Is the art of the physical exam dying?

Professor Gayle Hallowell, MA, VetMB, CertVA, DipACVIM, PhD, DipACVECC, PFHEA, FRCVS

RCVS Fellowship Day 2018 

 

Report of presentation 

Gayle HallowellPhysical examination is a skill that is needed by vets at all stages of their careers, said Gayle Hallowell (pictured), Professor of Veterinary Internal Medicine and Critical Care at the University of Nottingham.

She had once been told that the differences between animal species came down to the findings from physical examination and the subsequent differential diagnoses, and she maintained this belief in her current approach to the different species that she examined and treated. The skills of physical examination had been emphasised during her undergraduate training at the University of Cambridge, and senior members of staff had devoted large amounts of time to teaching this to small groups of students. Throughout her career, she had been inspired by colleagues to ‘really push’ what she could achieve through physical examination.

The skills of the modern physical examination dated back to 1761, when the physician Leopold Auenbrugger published a treatise, ‘Inventum Novum’, describing the technique of percussion of the thorax. In 1819, René Laennec, a French physician, described his invention of the stethoscope. The ophthalmoscope was invented in 1850, the thermometer in 1871, the hammer for testing tendon reflexes in 1875 and, by 1896, blood pressure could be measured in a non-invasive manner.

So, the technology required for physical examination had existed for many years, but what constituted a physical examination in 2018 and what would it be in 20 or 30 years? Professor Gayle suspected that, for many in the audience, a physical examination comprised observation, palpation, percussion and auscultation. But should it stop there? Should it include blood pressure? Should it include the use of point-of-care ultrasound? What about ECGs recorded on smartphones, or patient-side blood work, such as blood glucose and lactate? Should it go even further and include things like gait analysis gathered by smartwear devices that owners used to assess lameness in horses, or data from head collars that could pick up whether a horse had colic? And if not, why not? Would this enhance the physical examination or was it just ‘sexy technology’?

Commenting that there was a great deal of emphasis on Day One Competences for new graduates, she argued that, without fundamental skills in physical examination that allowed identification of the likely body system affected and, therefore, the differential diagnoses, many of these competences were ‘largely fruitless’.
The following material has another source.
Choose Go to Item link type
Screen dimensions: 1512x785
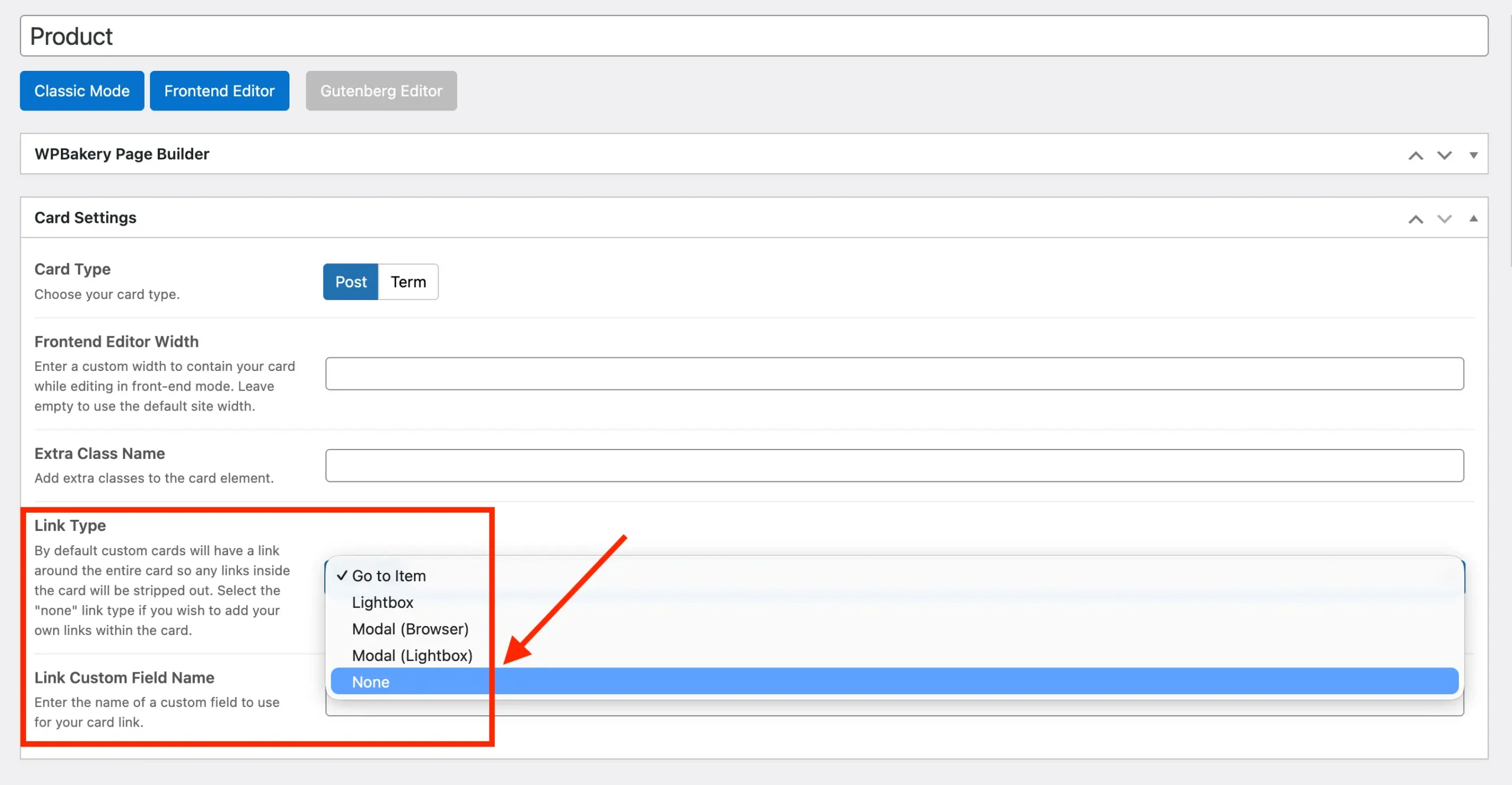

However, with more students than ever at veterinary schools, it was becoming harder to find the time and staff availability to teach physical examination skills. The extra time needed to teach increasing numbers of students would come at the cost of something else, she said. Could veterinary schools continue to value and justify teaching this essential skill? Would senior academics still give up their time to teach the next generation of vets, or would they delegate it to junior, or non-clinical members of staff? If that happened, the skill of physical examination would continue to ‘decline and fall’, she said.

Engaging technologically aspirational students in the importance of the physical examination was a challenge, as was getting them to understand the value of examining normal animals so they could then appreciate variations on normal and ultimately identify disease. If students saw vets ‘go through the motions’ of performing a physical examination in 60 seconds or two minutes, they would think they could do the same. Many students, she suggested, felt that physical examination skills would be ‘bestowed upon them’ once they had qualified – but that was not always the case.

Professor Gayle also wondered whether some educators were more focused on technology than on the fundamental observation and listening skills underlying the physical examination. For many vets, physical examination was a skilful technique but ‘not very techy’ in a technological age. Many practices, when advertising jobs, were keen to list the technology that they offered; there was often no mention of how much time was dedicated to examination of animals and use of a stethoscope, she said.

That said, perhaps technological advances could improve engagement. For example, apps were already available to video animals before and after the administration of local anaesthetic, and perhaps this type of technology could be extended. It might also be possible to go further and use things like 4D simulators, such as those used in military medical settings. Artificial intelligence would also be increasingly used in the teaching of veterinary medicine, she said.

Some technology, therefore, was extremely valuable and timesaving and could give useful information about a case. Looking to the future, there were areas where computers and artificial intelligence would have a significant role in veterinary medicine, she said, but questions if they could ever replace the physical examination. Professor Gayle believed that it was their skills in physical examination that made vets what they are and not technicians - observing and listening was what made them special.